Tuesday 9 August 2011

Riots or peace and well-being?

For those of us in our fifties the rioting and looting in London and other places provides us a sense of deja vu.


Riots have featured in my working life, having been involved in Bradford in the Commission set up after the 1995 riot and involved in responses to the 2001 riot.


Out of interest I googled to see if riots have occurred in countries with high well-being scores. I found a fascinating article about the Geography of Peace. One relevant statement leapt out:


'Nations with less income inequality have higher levels of peace, while inequality is associated with peace's opposite http://bit.ly/qkWqAP.'  Britain has a substantial and widening inequality. People's experience of that inequality undermines their well-being.


In the mid-1990's the then Prime Minister, John Major said that he wanted to create a society that was 'at ease with itself.' Whatever it is that is happening in London, and now other cities in this country at the moment, it is certainly not a picture of a country at ease with itself.


The former Labour Government and the present Coalition have recognised the importance of paying attention to the quality of their citizens' lives. 

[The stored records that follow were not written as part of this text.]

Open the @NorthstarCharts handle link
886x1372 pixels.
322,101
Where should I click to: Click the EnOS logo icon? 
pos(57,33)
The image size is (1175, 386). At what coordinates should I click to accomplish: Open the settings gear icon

The Labour Government responded with substantial public investment in the most economically disadvantaged communities and the public services on which they depended during the 2000s. Local politicians were given the 'power and duty of well-being' i.e. the ability to act in any appropriate way to increase the well-being of their areas. This investment and focus did make a difference - but a fragile one.


The Coalition have so far held a survey about well-being. They have also felt obliged by economic circumstances to cut drastically public investment in their citizens and the services that support them.


Bad behaviour on this scale is not just about criminality and the ability to exploit social networks. Politicians would be unwise to write it off as just that.